To do: Only a number is wanted here: how many lines in the records below contain the string "bilhões".

++++ Provided data

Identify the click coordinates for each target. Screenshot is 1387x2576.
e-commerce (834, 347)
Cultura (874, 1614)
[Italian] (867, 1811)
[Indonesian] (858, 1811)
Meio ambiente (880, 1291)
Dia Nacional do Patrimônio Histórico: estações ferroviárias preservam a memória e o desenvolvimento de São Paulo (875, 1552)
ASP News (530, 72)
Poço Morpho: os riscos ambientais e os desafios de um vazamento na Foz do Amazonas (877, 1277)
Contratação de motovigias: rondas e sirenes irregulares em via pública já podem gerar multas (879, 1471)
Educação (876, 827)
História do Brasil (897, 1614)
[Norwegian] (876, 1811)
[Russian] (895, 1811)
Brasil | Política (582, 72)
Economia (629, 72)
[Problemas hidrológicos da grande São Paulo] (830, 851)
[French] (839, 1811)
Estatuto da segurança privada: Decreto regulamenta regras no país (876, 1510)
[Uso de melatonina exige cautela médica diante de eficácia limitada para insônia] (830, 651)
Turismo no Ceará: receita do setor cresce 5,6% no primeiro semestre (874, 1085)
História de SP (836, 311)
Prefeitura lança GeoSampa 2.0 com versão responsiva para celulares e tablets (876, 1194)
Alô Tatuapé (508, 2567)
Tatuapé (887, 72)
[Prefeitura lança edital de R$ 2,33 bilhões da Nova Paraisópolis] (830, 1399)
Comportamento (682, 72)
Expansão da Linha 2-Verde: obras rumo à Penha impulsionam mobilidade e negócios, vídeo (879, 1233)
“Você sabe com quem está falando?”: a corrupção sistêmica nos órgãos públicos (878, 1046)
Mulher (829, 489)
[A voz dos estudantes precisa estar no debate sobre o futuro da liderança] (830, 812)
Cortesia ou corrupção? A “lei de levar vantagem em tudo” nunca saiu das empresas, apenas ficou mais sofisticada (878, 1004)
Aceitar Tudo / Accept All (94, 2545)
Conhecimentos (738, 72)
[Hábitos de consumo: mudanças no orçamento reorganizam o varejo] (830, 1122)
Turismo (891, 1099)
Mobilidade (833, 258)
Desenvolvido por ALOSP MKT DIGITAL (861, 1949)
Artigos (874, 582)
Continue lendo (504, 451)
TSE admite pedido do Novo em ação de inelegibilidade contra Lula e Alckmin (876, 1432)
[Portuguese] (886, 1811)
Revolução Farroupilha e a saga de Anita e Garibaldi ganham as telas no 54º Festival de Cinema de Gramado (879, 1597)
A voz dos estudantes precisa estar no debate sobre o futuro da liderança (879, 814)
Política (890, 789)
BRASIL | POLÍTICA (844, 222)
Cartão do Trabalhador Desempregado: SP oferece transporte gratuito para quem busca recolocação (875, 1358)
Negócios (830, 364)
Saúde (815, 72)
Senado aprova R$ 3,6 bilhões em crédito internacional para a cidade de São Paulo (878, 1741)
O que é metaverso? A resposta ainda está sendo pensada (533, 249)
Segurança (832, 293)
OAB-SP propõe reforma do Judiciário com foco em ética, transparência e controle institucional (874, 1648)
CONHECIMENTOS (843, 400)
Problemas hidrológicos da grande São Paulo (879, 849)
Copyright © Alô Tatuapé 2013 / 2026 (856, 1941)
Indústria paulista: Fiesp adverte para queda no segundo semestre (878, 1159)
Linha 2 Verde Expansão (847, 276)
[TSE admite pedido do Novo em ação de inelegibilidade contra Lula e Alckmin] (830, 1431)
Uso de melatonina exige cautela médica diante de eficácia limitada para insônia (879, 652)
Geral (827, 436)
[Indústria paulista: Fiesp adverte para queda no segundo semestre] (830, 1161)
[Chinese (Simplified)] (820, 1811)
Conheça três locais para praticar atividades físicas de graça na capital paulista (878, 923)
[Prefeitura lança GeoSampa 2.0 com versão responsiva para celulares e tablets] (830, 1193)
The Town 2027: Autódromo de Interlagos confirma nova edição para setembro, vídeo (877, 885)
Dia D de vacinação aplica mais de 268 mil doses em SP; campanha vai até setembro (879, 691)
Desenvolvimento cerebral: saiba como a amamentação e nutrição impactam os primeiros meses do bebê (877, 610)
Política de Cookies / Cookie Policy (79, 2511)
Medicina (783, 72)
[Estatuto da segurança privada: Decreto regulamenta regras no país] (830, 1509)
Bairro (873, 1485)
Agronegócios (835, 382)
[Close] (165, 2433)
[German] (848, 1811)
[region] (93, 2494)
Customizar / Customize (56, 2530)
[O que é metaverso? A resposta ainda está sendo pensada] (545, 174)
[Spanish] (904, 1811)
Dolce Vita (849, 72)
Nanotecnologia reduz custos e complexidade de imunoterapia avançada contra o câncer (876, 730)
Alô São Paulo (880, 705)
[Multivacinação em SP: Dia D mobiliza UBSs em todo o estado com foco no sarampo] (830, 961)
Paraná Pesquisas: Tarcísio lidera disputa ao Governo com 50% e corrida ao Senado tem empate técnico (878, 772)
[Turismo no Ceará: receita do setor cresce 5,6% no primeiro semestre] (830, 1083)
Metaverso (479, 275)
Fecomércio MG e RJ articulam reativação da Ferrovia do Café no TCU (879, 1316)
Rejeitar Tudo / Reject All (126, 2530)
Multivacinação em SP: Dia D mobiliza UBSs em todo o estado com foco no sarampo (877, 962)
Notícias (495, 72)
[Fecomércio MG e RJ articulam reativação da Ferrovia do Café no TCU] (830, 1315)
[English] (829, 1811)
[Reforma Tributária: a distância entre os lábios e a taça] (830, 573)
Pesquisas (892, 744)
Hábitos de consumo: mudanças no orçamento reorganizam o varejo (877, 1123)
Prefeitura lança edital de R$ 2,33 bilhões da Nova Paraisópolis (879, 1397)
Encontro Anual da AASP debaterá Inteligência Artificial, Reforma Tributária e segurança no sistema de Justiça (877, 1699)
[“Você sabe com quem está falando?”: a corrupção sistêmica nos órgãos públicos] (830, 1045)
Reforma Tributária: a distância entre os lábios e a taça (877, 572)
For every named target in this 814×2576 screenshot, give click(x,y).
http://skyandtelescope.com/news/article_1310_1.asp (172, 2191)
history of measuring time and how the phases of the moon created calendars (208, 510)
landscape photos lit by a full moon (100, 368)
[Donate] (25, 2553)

++++++++

Written answer: 3